Christian von Soest forscht am Giga-Institut, einer sozialwissenschaftlichen Einrichtung mit Hauptsitz in Hamburg. Er berät Politikerinnen und Politiker und hat schon mehrere Forschungsprojekte zu Sanktionen geleitet. Fragen, die er sich immer wieder stellt: Können Sanktionen etwas bewirken? Ändern die sanktionierten Länder ihre Politik?

Seine kurze Antwort: "Die Erfolgswahrscheinlichkeit ist nicht berauschend." Eine sehr bekannte Studie komme zu dem Schluss, dass ungefähr ein Drittel aller Wirtschaftssanktionen zu einer Verhaltensänderung beitrage.

Möglichst konkretes, begrenztes Ziel

Von Soest sieht aber auch Kriterien, die eine Verhaltensänderung wahrscheinlicher machen. Etwa, wenn die Maßnahmen ein sehr konkretes, eng begrenztes Ziel, wie die Freilassung von bestimmten politischen Gefangenen, verfolgten.

Diese "eingeschränkten, klar definierten Forderungen" seien erfolgversprechender als sehr umfassende Forderungen wie nach einem Regimewechsel oder im Fall von Russland die Beendigung eines Angriffskrieges. Von Soest: "Das heißt, hier müssen wir eigentlich schon erwarten, dass die Erfolgswahrscheinlichkeiten sehr sehr gering sind."
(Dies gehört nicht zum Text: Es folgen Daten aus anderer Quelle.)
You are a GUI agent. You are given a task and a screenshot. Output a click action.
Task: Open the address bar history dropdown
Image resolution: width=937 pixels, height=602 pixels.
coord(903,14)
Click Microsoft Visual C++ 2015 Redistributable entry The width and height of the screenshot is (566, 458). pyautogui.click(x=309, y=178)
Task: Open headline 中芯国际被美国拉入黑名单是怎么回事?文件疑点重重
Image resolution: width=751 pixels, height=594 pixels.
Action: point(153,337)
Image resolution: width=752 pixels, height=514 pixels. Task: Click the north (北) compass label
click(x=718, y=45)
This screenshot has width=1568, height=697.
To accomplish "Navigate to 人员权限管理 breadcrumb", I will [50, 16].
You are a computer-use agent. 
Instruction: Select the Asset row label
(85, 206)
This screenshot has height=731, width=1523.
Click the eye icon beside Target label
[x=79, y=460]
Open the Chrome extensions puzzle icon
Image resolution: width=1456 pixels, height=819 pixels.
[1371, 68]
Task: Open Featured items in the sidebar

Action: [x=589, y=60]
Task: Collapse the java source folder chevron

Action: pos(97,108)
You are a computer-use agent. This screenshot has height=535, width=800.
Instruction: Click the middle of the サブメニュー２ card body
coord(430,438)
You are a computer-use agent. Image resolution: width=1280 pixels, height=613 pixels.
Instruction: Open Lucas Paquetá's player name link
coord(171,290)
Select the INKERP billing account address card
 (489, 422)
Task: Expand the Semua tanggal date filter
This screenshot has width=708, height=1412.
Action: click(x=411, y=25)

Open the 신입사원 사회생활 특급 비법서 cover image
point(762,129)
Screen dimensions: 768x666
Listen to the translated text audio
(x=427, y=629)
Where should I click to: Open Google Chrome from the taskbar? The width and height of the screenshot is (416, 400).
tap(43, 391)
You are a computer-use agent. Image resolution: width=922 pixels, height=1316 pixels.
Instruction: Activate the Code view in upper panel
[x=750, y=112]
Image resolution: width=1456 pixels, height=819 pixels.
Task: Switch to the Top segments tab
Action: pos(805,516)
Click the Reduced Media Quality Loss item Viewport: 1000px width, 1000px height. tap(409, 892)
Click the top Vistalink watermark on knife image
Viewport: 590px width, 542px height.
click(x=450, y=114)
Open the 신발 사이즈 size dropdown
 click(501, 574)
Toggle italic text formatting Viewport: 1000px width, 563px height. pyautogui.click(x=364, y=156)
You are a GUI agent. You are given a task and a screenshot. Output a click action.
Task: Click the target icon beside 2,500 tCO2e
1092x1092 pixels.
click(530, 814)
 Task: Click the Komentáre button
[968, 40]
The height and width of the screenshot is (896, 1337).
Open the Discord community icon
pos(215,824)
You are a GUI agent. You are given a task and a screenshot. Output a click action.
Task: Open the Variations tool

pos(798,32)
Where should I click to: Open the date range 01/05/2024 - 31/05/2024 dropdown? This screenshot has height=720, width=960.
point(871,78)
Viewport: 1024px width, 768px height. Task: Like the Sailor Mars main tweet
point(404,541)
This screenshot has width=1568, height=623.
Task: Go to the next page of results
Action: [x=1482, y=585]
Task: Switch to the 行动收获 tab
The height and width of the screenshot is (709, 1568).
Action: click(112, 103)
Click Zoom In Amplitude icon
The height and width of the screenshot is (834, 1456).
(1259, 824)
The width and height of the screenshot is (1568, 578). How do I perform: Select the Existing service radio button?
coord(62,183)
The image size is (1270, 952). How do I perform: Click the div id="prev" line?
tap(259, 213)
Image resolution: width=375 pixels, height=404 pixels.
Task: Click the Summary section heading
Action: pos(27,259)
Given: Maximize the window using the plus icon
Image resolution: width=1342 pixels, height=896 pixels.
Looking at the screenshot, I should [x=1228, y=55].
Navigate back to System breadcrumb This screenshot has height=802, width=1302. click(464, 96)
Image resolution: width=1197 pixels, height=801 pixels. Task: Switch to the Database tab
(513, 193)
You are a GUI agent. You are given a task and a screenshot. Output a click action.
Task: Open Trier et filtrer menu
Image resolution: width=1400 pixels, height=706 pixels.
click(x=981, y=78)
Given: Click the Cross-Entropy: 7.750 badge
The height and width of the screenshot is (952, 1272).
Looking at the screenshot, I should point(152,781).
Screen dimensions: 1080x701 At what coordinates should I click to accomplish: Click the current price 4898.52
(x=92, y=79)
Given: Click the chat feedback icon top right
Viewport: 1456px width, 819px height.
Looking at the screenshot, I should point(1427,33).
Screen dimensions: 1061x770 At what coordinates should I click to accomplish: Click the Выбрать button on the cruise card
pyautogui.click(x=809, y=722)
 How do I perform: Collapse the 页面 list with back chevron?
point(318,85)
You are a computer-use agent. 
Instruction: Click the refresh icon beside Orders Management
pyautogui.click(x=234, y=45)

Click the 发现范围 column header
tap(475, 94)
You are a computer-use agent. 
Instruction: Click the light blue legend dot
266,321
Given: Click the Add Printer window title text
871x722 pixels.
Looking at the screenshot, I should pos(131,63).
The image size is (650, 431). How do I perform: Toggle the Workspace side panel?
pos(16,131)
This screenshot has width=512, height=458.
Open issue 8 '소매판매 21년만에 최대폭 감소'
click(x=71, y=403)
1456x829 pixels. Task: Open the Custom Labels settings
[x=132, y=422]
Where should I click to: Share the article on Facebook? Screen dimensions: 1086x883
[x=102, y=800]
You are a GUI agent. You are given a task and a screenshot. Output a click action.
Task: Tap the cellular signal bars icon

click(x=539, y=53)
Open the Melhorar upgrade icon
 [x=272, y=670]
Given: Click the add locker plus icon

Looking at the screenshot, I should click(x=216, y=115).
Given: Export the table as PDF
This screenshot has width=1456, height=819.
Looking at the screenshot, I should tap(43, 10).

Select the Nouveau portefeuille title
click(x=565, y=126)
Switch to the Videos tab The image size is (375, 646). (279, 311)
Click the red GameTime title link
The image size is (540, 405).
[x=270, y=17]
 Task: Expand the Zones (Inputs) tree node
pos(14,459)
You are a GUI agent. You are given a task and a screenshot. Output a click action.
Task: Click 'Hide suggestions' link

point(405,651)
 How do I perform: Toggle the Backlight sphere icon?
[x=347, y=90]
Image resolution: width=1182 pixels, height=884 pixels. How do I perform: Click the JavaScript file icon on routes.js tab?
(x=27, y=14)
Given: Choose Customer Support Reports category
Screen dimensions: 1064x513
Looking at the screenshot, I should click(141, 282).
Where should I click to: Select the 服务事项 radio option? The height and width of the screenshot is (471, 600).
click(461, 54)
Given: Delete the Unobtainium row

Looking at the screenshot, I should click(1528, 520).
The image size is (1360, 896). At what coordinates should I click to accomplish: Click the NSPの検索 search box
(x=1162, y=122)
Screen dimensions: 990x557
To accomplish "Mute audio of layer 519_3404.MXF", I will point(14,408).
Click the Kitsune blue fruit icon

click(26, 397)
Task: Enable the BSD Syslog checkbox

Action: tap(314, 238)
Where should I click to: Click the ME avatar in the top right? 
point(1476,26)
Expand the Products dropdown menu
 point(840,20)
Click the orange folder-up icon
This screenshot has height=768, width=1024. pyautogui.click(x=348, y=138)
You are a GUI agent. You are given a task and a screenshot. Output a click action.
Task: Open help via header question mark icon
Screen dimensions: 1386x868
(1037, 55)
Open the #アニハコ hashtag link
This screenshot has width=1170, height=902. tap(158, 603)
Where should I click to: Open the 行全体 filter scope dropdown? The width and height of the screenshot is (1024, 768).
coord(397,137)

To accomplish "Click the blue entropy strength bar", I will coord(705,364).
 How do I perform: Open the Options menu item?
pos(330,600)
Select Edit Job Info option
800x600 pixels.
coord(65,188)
Sanktionen gegen Autokratien weniger effektiv

Besonders erfolgversprechend seien Sanktionen gegen demokratische Staaten – doch die meisten solcher Strafmaßnahmen richteten sich gegen Autokratien. Dort seien sie weniger effektiv. Zu diesem Schluss kommt auch eine Studie der Stiftung Wissenschaft und Politik von 2024. Wirtschaftssanktionen könnten in autoritären Systemen mit einem Repressions- und Propagandaapparat  sogar dazu führen, dass diese Regime stabil bleiben.

Außerdem beschreibt die Studie negative Auswirkungen für die betroffenen Länder. Wer Sanktionen verhänge, müsse etwa damit rechnen, dass sich im Zielland die Menschenrechtssituation verschlechtere. Denn die Herrschenden nutzten Sanktionen oftmals als Vorwand, um Stabilität und Ordnung mit noch mehr Unterdrückung durchzusetzen, heißt es in der Studie.

Funktion geht "über das reine Erzwingen" hinaus

Sollten also besser gar keine Sanktionen verhängt werden? Von Soest glaubt, dass sie trotzdem einen wichtigen Zweck erfüllen. Auch wenn man wisse, dass man eine Verhaltensänderung nicht direkt erzwingen könne und die Wahrscheinlichkeit sehr gering sei, "kann die Funktion durchaus darin liegen, eben den Nachschub von Bauteilen zu unterbinden oder auch von Finanzströmen".

Und insofern hätten Sanktionen durchaus auch eine Funktion, "die über das reine Erzwingen" hinausgehe. Die von den USA und Europa verhängten Sanktionen hätten so etwa den russischen Angriffskrieg gegen die Ukraine ausgebremst, sagt von Soest. Denn Russland müsse sich so aufwendiger über Umwege westliche Bauteile beschaffen, die es für sein Waffenarsenal benötigt.